> YOUR GOAL:
Reproduce verbatim the items beginning with the line containing "The height and width of the screenshot is (859, 1024)." and continuing through the line containing "Action: (303, 1193)", with both of those lines included. Omit the pictures from your answer.

> EXCERPTED DATA:
________________________________________
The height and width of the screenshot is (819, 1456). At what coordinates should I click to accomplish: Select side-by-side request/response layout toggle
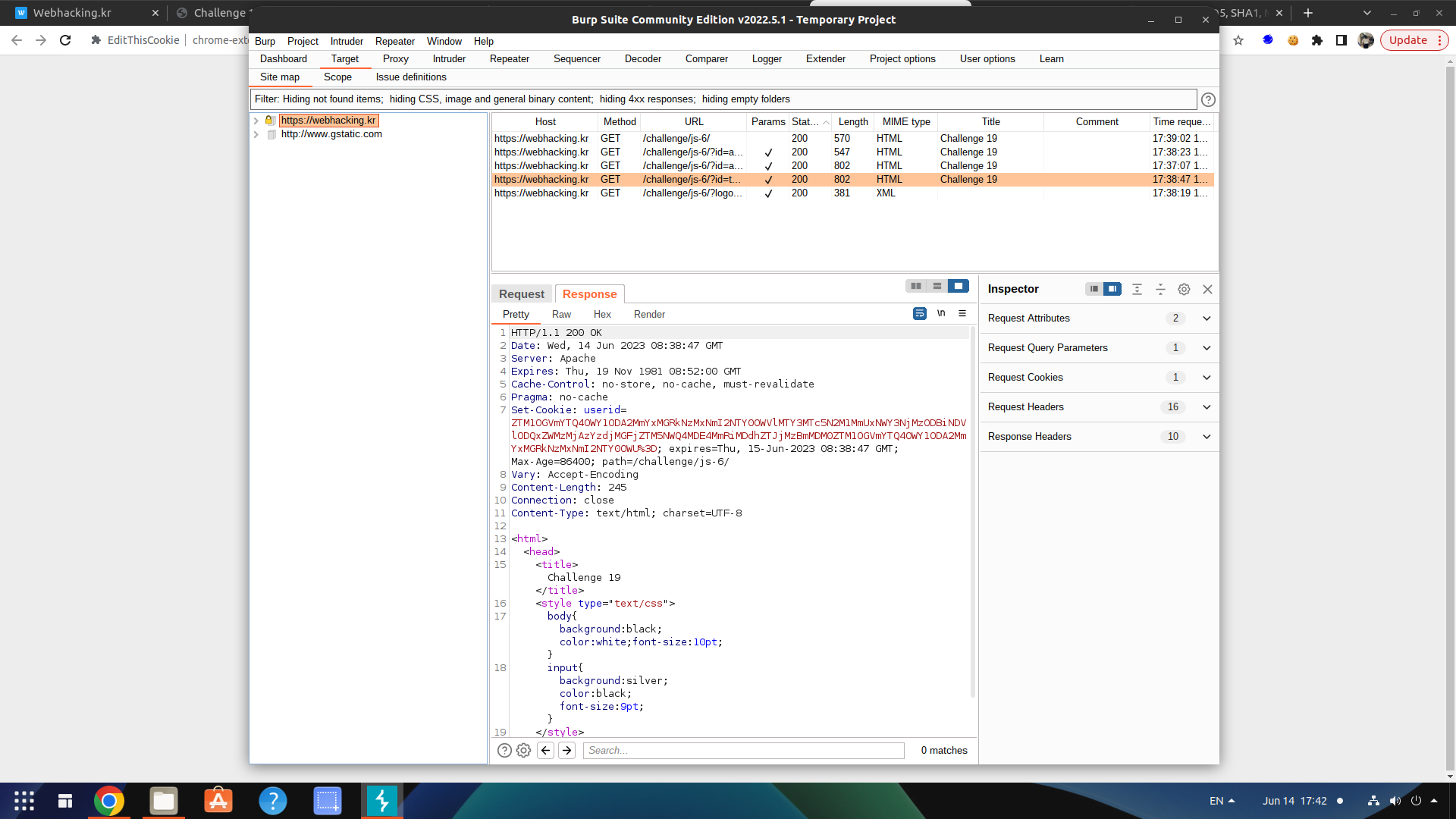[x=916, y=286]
________________________________________
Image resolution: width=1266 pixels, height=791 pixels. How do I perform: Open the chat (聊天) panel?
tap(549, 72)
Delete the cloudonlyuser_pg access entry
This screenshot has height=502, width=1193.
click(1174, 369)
________________________________________
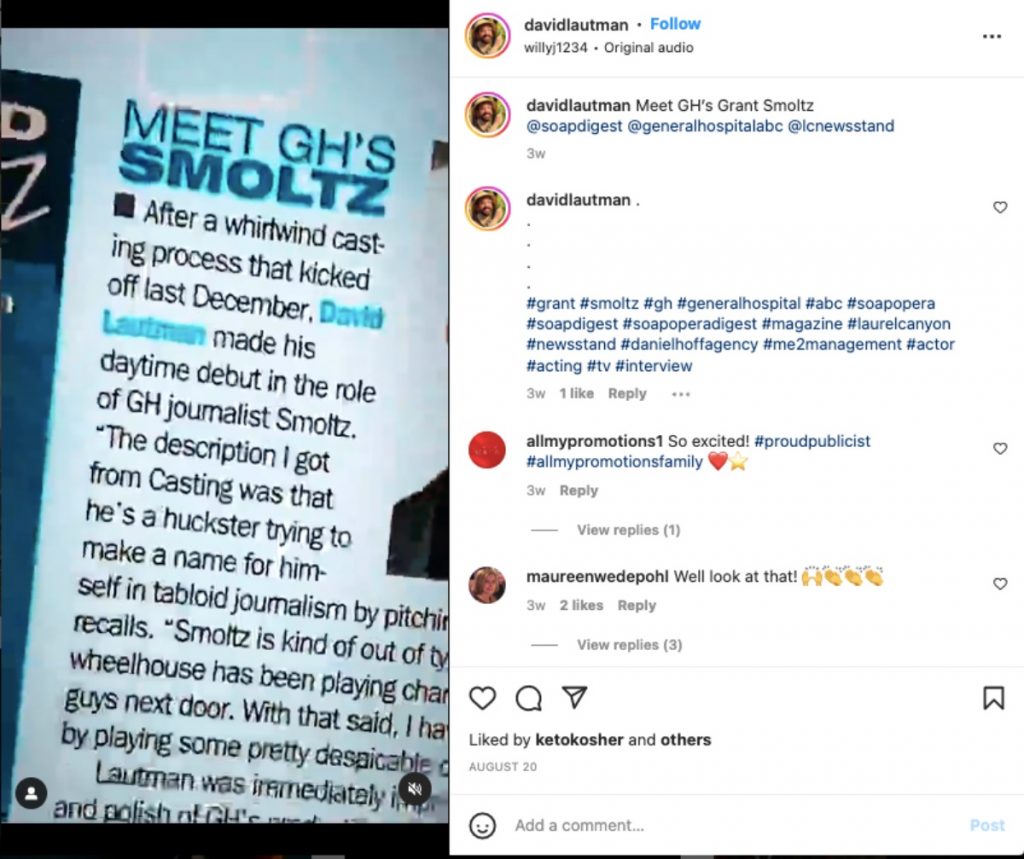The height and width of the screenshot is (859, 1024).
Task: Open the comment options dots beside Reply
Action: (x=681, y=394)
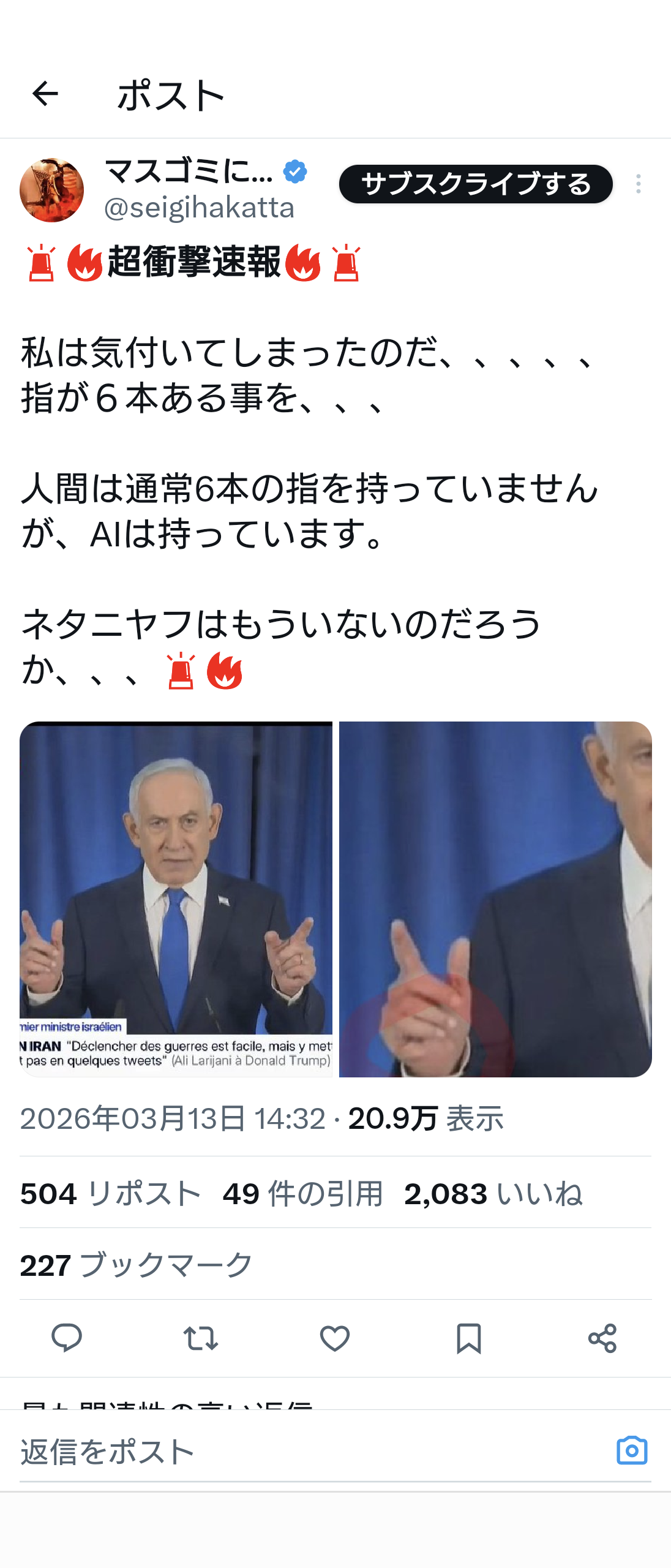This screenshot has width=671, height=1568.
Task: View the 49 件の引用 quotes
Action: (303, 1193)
________________________________________
> RESPONSE TO THE TASK:
The height and width of the screenshot is (859, 1024).
Task: Open the comment options dots beside Reply
Action: (x=681, y=394)
This screenshot has width=671, height=1568.
Task: View the 49 件の引用 quotes
Action: (303, 1193)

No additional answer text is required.